Greenbank held off a strong swim from Joseph Hulme (1:58.63) who finished second. Xavier Mohammed (1:59.94), Daniel Cross (2:00.24), Craig McNally (2:00.47), Callum Barrett (2:00.93), Perry Gardner (2:01.39) and Jay Lelliott (2:05.08) also swam in the championship final.
Women’s 100 Breaststroke
In one of the most stacked races of the meet, Sarah Vasey won her first British title with a 1:06.78 ahead of Siobhan O’Connor (1:06.80). Both of those swims are inside the consideration time for Budapest. The winner had to be under a 1:07.93 if the 4×100 medley relay was going to get selected for Budapest so it is likely Britain will take Georgia Davies, Vasey, Alys Thomas and Freya Anderson for the medley relay.
The 50, 100 and 200 breast British record holders were all in the field as Imogen Clark (50), O’Connor (100) and Jocelyn Ulyett (200) all were vying for the win on Sunday night. It was ultimately Vasey winning the race, just off O’Connor’s British record at 1:06.34. Vasey and O’Connor are now fifth and sixth in the world behind Russia’s Yulia Efimova (1:05.90), USA’s Katie Meili (1:06.37), Molly Hannis (1:06.47) and Japan’s Satomi Suzuki (1:06.65).
Ulyett (1:07.24), Chloe Tutton (1:07.76), Clark (1:07.84), Molly Renshaw (1:08.20), Corrie Scott (1:09.10) and Georgina Evans (1:09.17) also swam in the championship final.
Men’s 200 Freestyle
James Guy and Duncan Scott went back and forth on Sunday night in an epic 200 free final as it was Guy who outlasted Scott with a 1:45.55 to Scott’s 1:45.80. Guy was outside the automatic qualifying time, but he ranks second in the world behind China’s Sun Yang (1:44.91).
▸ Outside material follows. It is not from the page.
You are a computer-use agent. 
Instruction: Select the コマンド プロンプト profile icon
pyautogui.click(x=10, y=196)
Scott is third in the world with that swim. Guy is the defending world champion in the 200 free and was fourth last summer at the Olympics.
Guy and Scott also lead a strong 4×200 free relay that will enter Budapest as the defending World Champions and the Olympic silver medalists. Guy, Scott, Calum Jarvis (1:47.02) and Nicholas Grainger (1:47.28) are a serious threat to the Americans that will swim without Michael Phelps and Ryan Lochte. They still have a couple guys capable of 1:45’s from a flat start but it will not be a walk in the park for the Americans as the Brits have a couple of young stars in Guy and Scott that are incredible racers.
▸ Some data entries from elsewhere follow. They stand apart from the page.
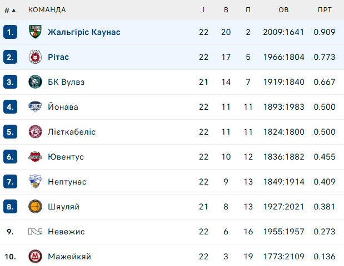Click the rank 1 position badge
This screenshot has height=266, width=344.
11,32
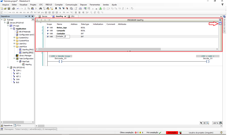
Task: Toggle the red Simulação mode indicator
Action: tap(172, 133)
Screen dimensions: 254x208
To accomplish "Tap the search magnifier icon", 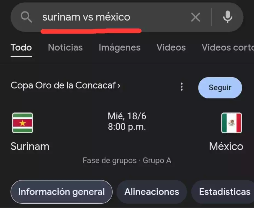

Scott has had an incredible week after he posted a 47.90 in the 100 earlier in the week. Scott did not swim the 200 free in Rio last summer but did split a 1:45.05 in the 4×200 free relay that was the third fastest in the whole race. Only Guy (1:44.85) and Townley Haas (1:44.14) were faster there. Scott had been a promising junior swimmer and has continued that momentum into 2017. He will turn 20 on May 6 and still has a lot of years left on the world stage.
Max Litchfield (1:47.48), Stephen Milne (1:47.63), Cameron Kurle (1:48.91) and Mark Szaranek (1:49.35) also competed in the A-final.